### Provided records:

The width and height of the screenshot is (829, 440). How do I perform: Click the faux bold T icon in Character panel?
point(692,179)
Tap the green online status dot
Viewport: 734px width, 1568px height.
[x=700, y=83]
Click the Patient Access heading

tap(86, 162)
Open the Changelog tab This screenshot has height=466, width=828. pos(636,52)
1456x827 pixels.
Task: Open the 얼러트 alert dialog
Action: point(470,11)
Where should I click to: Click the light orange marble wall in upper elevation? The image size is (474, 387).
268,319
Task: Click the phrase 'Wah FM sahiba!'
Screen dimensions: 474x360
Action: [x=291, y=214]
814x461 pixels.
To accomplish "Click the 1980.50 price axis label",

### What is required:
Copy out the records word for word, beginning with the line that contains "Tap the green online status dot" and continuing through the final line of the records.

### Solution below:
Tap the green online status dot
Viewport: 734px width, 1568px height.
[x=700, y=83]
Click the Patient Access heading

tap(86, 162)
Open the Changelog tab This screenshot has height=466, width=828. pos(636,52)
1456x827 pixels.
Task: Open the 얼러트 alert dialog
Action: point(470,11)
Where should I click to: Click the light orange marble wall in upper elevation? The image size is (474, 387).
268,319
Task: Click the phrase 'Wah FM sahiba!'
Screen dimensions: 474x360
Action: [x=291, y=214]
814x461 pixels.
To accomplish "Click the 1980.50 price axis label",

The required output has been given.